DOI-USGS / ds-pipelines-targets-example-wqp

An example targets pipeline for pulling data from the Water Quality Portal (WQP)
Other
10 stars 14 forks source link

Simplify `p3_wqp_param_cleaning_info` #79

Closed lekoenig closed 2 years ago

lekoenig commented 2 years ago

☝️ I think there may be interest in this kind of pattern in the future, so it is good to know what options exist within targets for it.

I'm thinking that because targets is R native (yay!), when the script runs

source("3_harmonize/src/clean_conductivity_data.R")
source("3_harmonize/src/clean_temperature_data.R")

(at the top of your 3_harmonize)

you add objects of class "function" to the environment that can be accessed. Targets will track those changes appropriately if they are referenced as objects, like you did in your commit to change to a list that had the objects instead of strings for the function names.

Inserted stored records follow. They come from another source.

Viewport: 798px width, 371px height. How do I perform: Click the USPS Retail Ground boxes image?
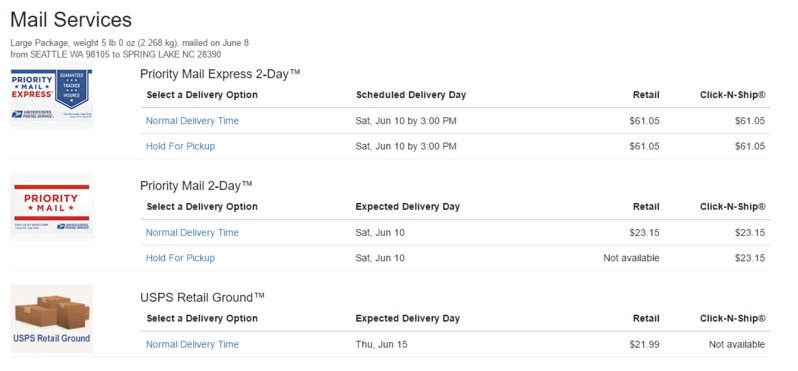pos(51,318)
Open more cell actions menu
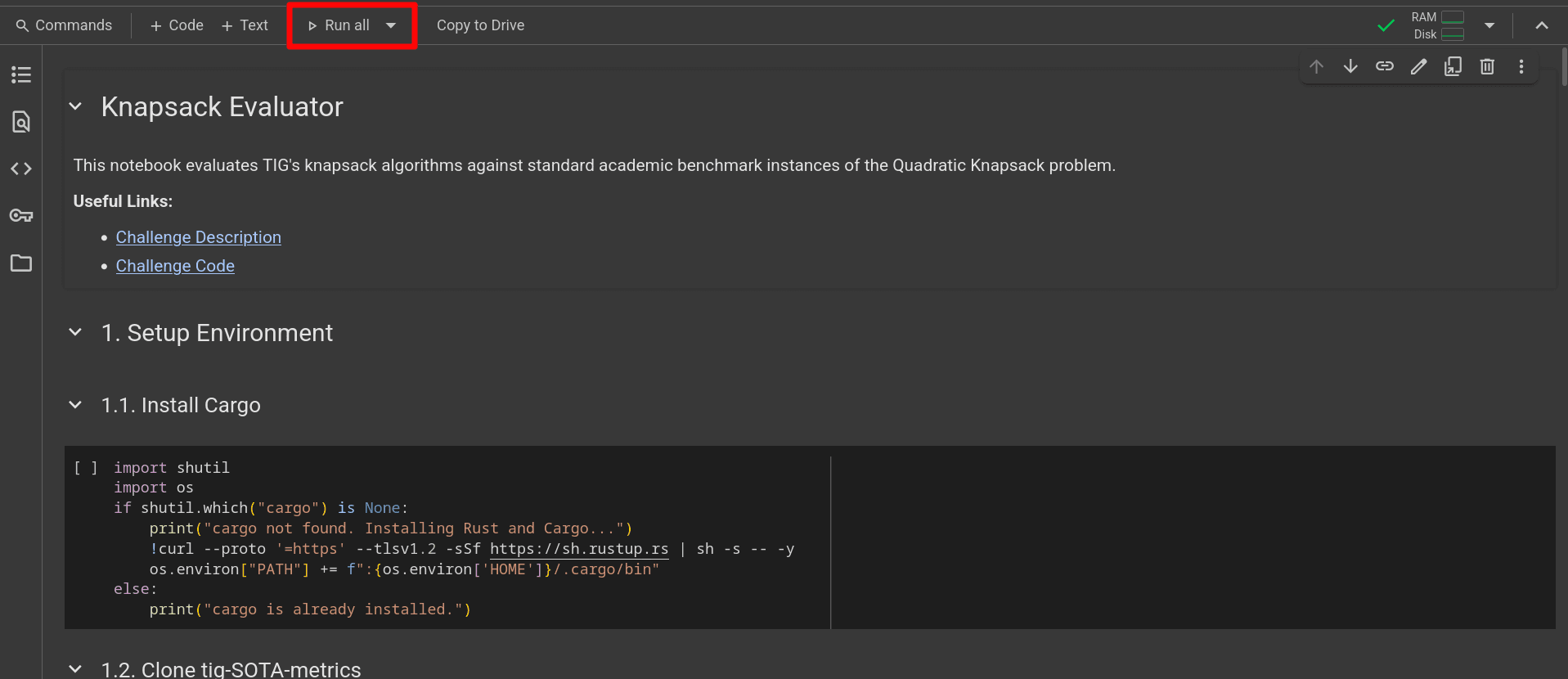Viewport: 1568px width, 679px height. tap(1521, 66)
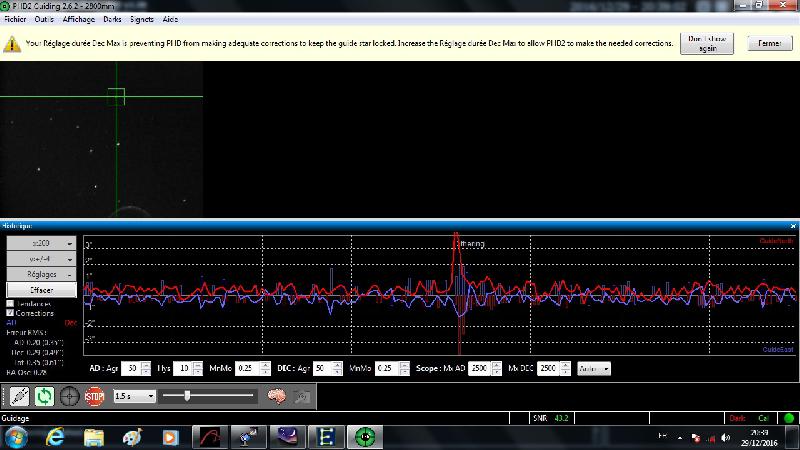Open the Affichage menu
This screenshot has height=450, width=800.
79,19
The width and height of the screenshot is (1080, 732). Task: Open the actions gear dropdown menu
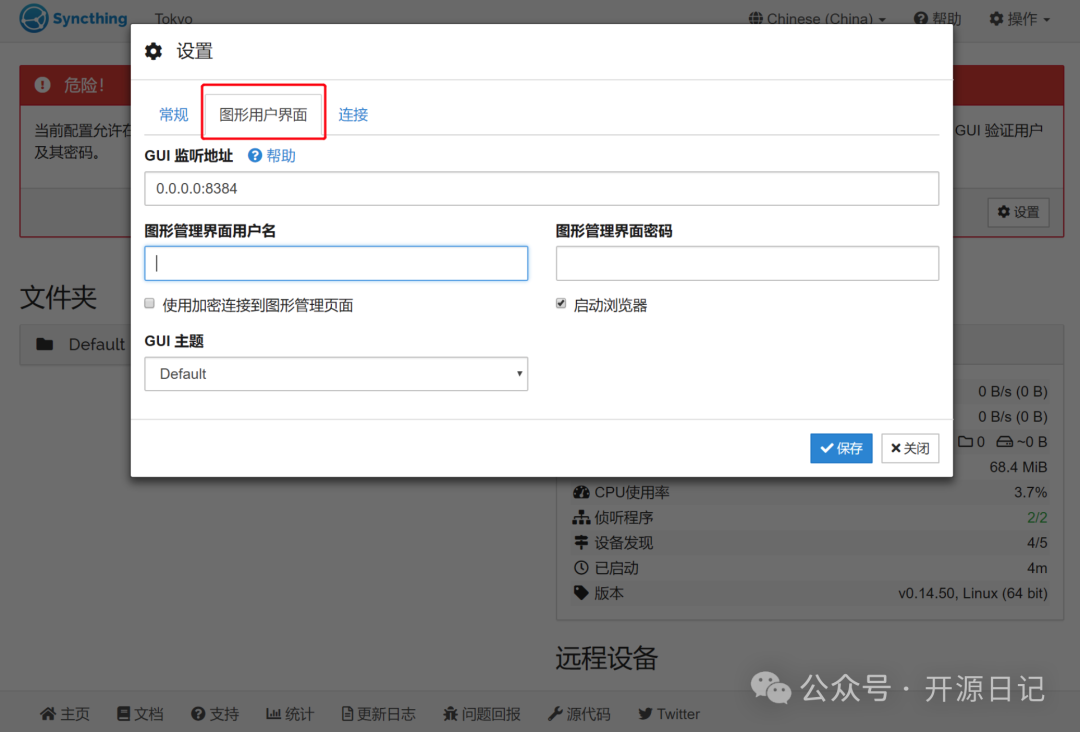point(1019,19)
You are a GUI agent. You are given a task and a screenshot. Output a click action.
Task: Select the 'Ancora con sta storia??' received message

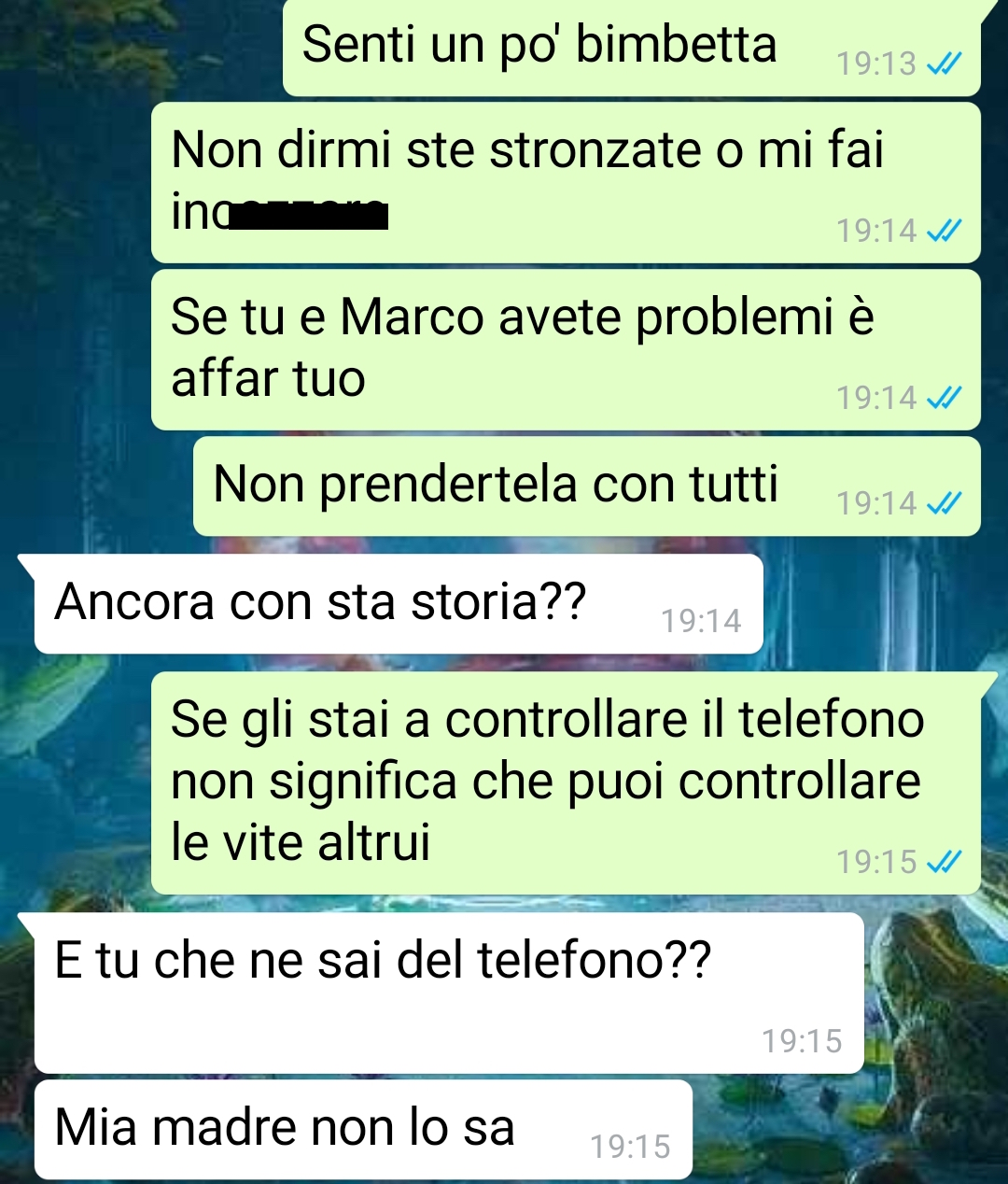click(x=399, y=604)
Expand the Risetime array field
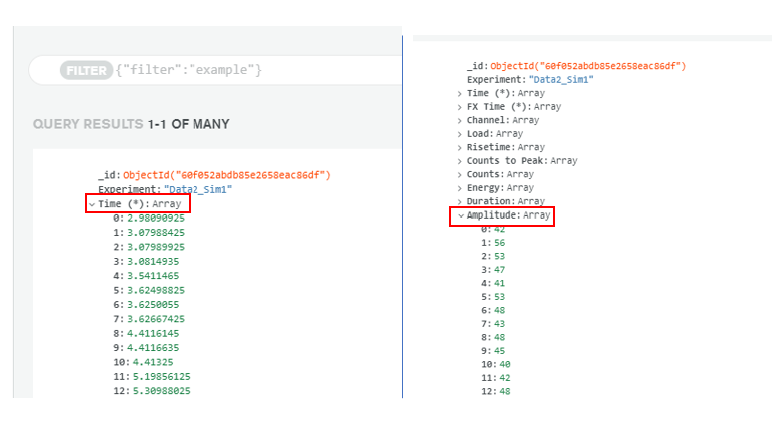The image size is (783, 432). click(460, 147)
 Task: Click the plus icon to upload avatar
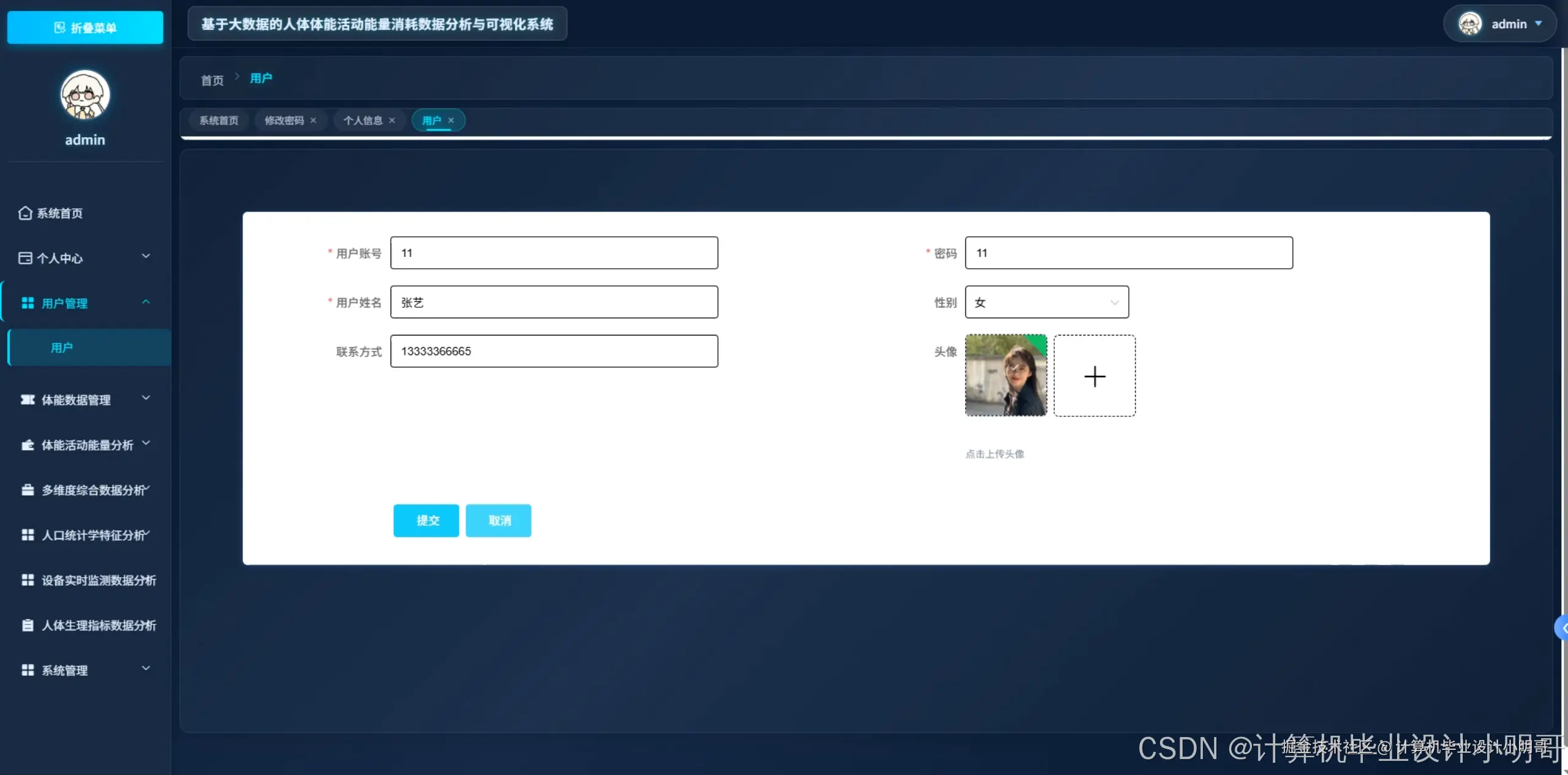(x=1094, y=376)
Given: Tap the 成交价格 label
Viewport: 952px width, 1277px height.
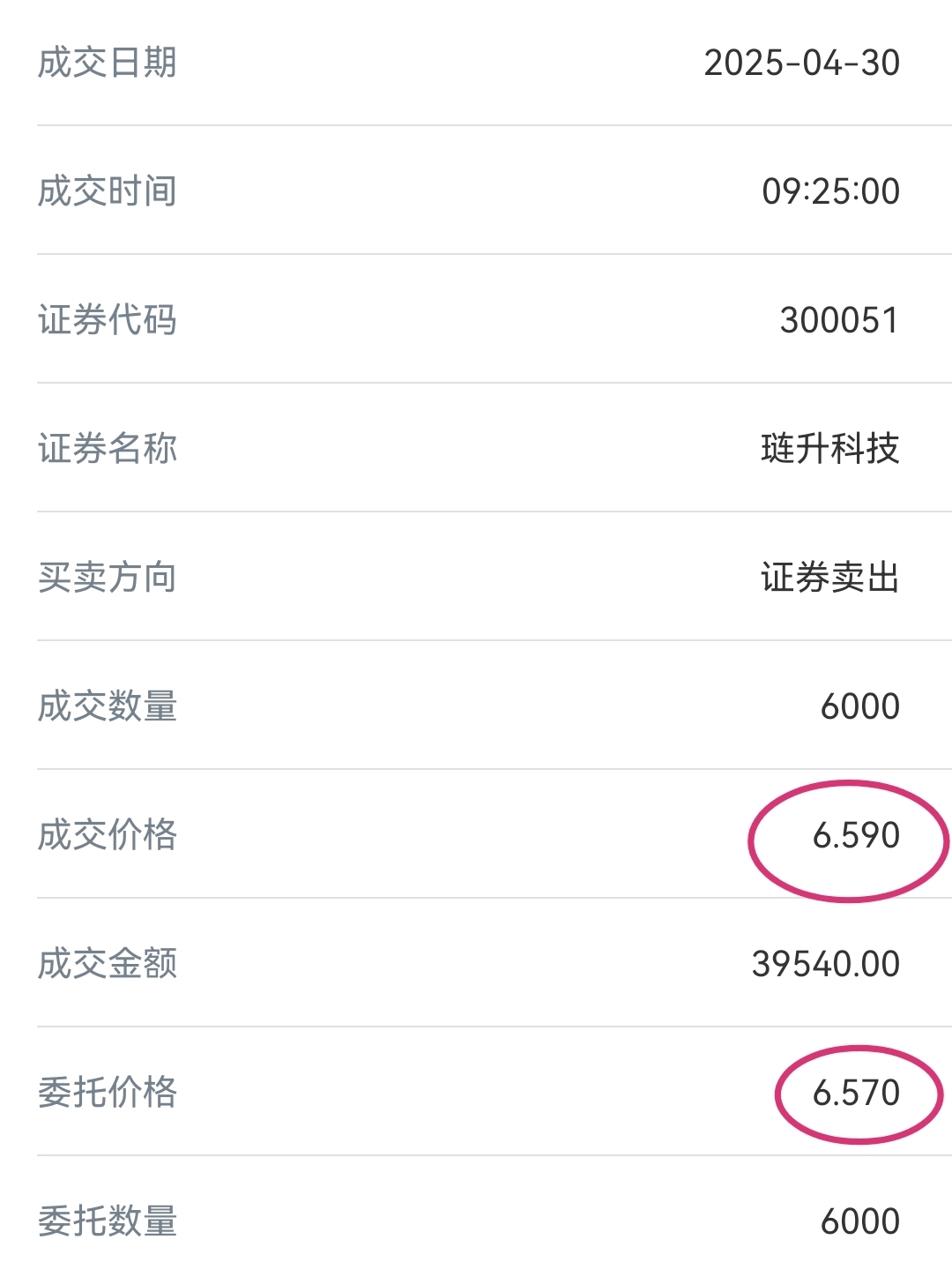Looking at the screenshot, I should (108, 835).
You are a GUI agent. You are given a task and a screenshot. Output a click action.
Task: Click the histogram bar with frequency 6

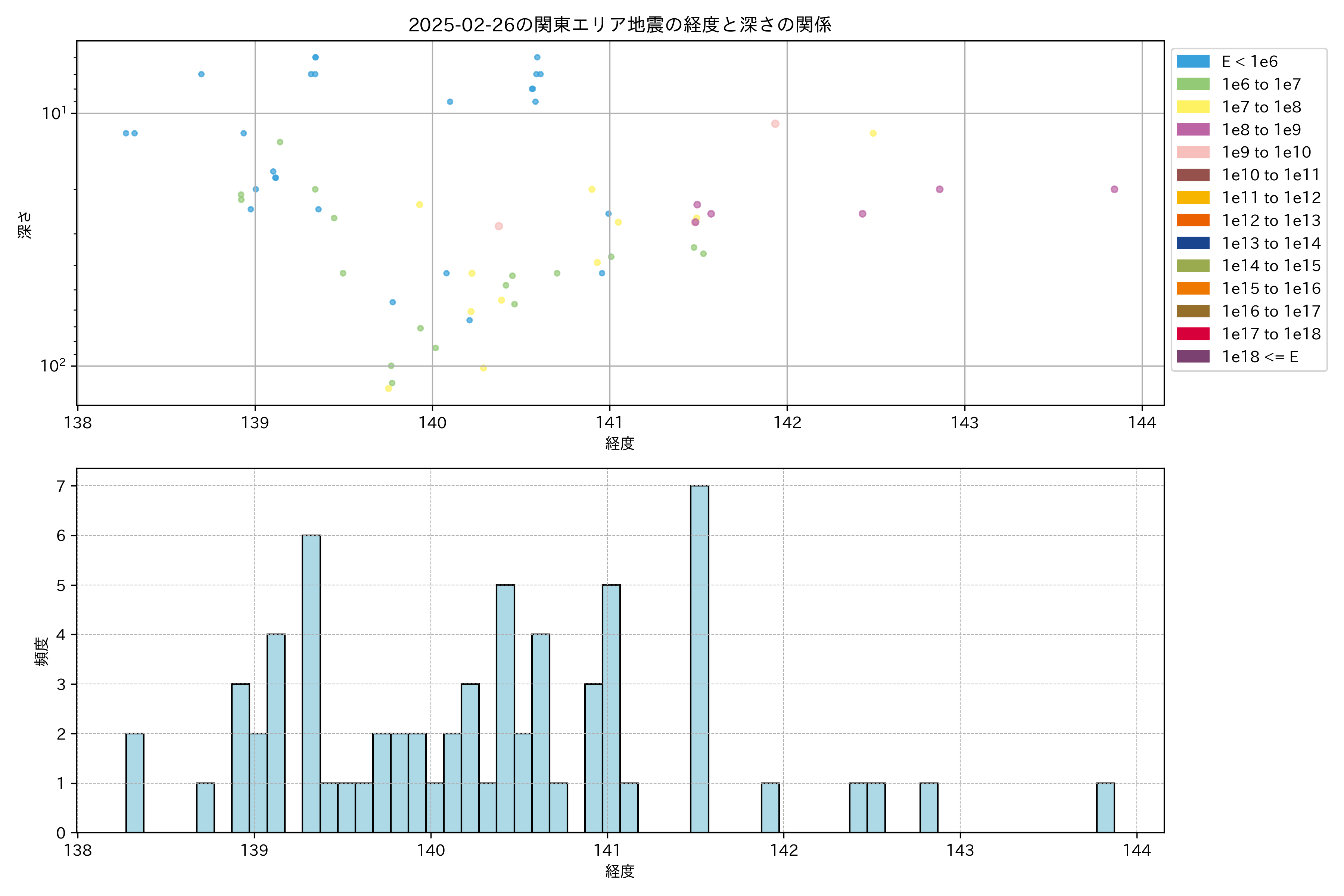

Since this pattern seems well suited for re-use, the one picky thing I'd point out is that the coding is currently redundant (e.g., you have to name the function twice with list(clean_conductivity_data = clean_conductivity_data)). I think you need the function name, which is why the current code does this. But perhaps you can instead use a vector of function objects (reverting to closer to what you had, but not turning them into strings) and then you could use substitute to extract the function names from the objects, like this:

tar_target(
    p3_wqp_param_cleaning_info,
    tibble(
        parameter_grp_name = c('conductivity', 'temperature'),
        cleaning_fxn = c(clean_conductivity_data, clean_temperature_data)
    )
),

# then in `fxn_to_use()`, you do something like

fxn_to_use <- p3_wqp_param_cleaning_info %>%
        filter(parameter_grp_name == unique(p3_wqp_data_aoi_clean_grp$parameter)) %>%
        pull(cleaning_fxn) # skip `names()` call

# ... within the `if {}`
do.call(as.character(substitute(fxn_to_use)), list(wqp_data = p3_wqp_data_aoi_clean_grp))       

But do.call() also accepts a function object instead of a string so I actually think your current could would work with that change to what fxn_to_use is(?)

do.call(fxn_to_use, list(wqp_data = p3_wqp_data_aoi_clean_grp)) if fxn_to_use is either the string for the function or the function object itself...?

since

do.call(mean, args = list(x = c(1,2,4,5,6,3,4)))
#and 
do.call("mean", args = list(x = c(1,2,4,5,6,3,4)))

do the same thing.

_Originally posted by @jread-usgs in https://github.com/USGS-R/ds-pipelines-targets-example-wqp/pull/75#discussion_r931148385_